WHAT YOU SHOULD DO ▸ Turn the data from the line with "967x638 pixels. How" to the line with "(x=28, y=436)" into a JSON list of strings, one string per line, with blank lines left out.

[Entries on finding words and elements]
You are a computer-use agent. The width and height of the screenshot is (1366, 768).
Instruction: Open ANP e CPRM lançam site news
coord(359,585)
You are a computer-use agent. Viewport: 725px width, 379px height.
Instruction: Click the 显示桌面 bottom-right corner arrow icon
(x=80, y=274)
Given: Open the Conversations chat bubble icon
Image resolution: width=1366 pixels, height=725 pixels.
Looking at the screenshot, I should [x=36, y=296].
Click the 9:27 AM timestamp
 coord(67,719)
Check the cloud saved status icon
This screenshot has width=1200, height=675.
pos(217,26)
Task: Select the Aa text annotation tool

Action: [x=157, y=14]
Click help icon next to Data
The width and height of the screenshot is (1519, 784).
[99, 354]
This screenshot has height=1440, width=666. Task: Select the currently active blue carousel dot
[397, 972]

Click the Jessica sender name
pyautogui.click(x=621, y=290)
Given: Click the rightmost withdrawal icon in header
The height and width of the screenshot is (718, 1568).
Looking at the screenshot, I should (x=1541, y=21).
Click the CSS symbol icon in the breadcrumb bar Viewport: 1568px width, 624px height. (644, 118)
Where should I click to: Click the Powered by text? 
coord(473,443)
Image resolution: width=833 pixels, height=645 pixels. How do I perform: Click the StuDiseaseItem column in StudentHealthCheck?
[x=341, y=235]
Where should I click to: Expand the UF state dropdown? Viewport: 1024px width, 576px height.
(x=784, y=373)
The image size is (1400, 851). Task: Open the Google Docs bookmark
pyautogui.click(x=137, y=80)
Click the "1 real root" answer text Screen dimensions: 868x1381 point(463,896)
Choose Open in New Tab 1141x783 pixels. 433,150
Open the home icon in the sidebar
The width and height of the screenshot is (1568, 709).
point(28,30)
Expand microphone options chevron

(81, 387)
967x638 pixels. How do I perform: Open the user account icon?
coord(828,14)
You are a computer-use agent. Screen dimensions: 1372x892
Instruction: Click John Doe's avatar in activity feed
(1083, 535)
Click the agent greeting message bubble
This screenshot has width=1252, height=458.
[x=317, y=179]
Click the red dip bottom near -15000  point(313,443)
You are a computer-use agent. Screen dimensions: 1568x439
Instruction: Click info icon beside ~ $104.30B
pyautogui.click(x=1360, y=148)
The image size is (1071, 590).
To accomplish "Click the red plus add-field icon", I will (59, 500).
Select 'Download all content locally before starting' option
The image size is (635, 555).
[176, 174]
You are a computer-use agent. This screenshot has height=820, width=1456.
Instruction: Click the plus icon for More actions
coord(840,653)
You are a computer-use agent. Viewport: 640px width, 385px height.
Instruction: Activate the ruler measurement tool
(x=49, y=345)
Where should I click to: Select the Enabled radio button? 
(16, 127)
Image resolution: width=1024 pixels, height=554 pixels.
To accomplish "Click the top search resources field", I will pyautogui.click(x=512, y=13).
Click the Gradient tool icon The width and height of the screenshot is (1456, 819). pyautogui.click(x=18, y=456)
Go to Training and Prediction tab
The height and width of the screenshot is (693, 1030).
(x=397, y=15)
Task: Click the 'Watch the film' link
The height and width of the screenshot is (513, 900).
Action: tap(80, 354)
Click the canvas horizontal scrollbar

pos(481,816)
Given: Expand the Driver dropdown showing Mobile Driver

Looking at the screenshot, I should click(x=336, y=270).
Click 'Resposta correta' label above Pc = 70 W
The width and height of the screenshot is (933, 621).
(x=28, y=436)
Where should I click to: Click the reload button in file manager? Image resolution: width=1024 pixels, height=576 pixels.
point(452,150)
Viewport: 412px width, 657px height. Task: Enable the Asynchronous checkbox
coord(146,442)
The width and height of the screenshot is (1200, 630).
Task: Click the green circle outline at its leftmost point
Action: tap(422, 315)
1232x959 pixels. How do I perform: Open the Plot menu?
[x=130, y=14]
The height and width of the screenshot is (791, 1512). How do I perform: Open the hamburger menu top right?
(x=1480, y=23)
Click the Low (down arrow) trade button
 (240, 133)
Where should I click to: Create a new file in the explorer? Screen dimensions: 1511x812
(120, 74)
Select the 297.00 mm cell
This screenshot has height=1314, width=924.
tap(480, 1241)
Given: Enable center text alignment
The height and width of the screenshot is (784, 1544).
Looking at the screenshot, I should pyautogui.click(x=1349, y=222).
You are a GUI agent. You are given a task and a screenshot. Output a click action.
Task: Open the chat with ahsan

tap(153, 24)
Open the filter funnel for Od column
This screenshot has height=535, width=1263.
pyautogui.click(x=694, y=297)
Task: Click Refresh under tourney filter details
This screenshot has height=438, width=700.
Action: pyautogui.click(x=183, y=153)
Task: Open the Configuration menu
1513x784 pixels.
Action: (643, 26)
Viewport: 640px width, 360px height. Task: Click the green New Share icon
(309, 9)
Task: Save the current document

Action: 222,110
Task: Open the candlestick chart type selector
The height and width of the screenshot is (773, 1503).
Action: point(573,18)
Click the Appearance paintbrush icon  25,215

WRITTEN ANSWER ▸
[
  "967x638 pixels. How do I perform: Open the user account icon?",
  "coord(828,14)",
  "You are a computer-use agent. Screen dimensions: 1372x892",
  "Instruction: Click John Doe's avatar in activity feed",
  "(1083, 535)",
  "Click the agent greeting message bubble",
  "This screenshot has width=1252, height=458.",
  "[x=317, y=179]",
  "Click the red dip bottom near -15000  point(313,443)",
  "You are a computer-use agent. Screen dimensions: 1568x439",
  "Instruction: Click info icon beside ~ $104.30B",
  "pyautogui.click(x=1360, y=148)",
  "The image size is (1071, 590).",
  "To accomplish \"Click the red plus add-field icon\", I will (59, 500).",
  "Select 'Download all content locally before starting' option",
  "The image size is (635, 555).",
  "[176, 174]",
  "You are a computer-use agent. This screenshot has height=820, width=1456.",
  "Instruction: Click the plus icon for More actions",
  "coord(840,653)",
  "You are a computer-use agent. Viewport: 640px width, 385px height.",
  "Instruction: Activate the ruler measurement tool",
  "(x=49, y=345)",
  "Where should I click to: Select the Enabled radio button? ",
  "(16, 127)",
  "Image resolution: width=1024 pixels, height=554 pixels.",
  "To accomplish \"Click the top search resources field\", I will pyautogui.click(x=512, y=13).",
  "Click the Gradient tool icon The width and height of the screenshot is (1456, 819). pyautogui.click(x=18, y=456)",
  "Go to Training and Prediction tab",
  "The height and width of the screenshot is (693, 1030).",
  "(x=397, y=15)",
  "Task: Click the 'Watch the film' link",
  "The height and width of the screenshot is (513, 900).",
  "Action: tap(80, 354)",
  "Click the canvas horizontal scrollbar",
  "pos(481,816)",
  "Given: Expand the Driver dropdown showing Mobile Driver",
  "Looking at the screenshot, I should click(x=336, y=270).",
  "Click 'Resposta correta' label above Pc = 70 W",
  "The width and height of the screenshot is (933, 621).",
  "(x=28, y=436)"
]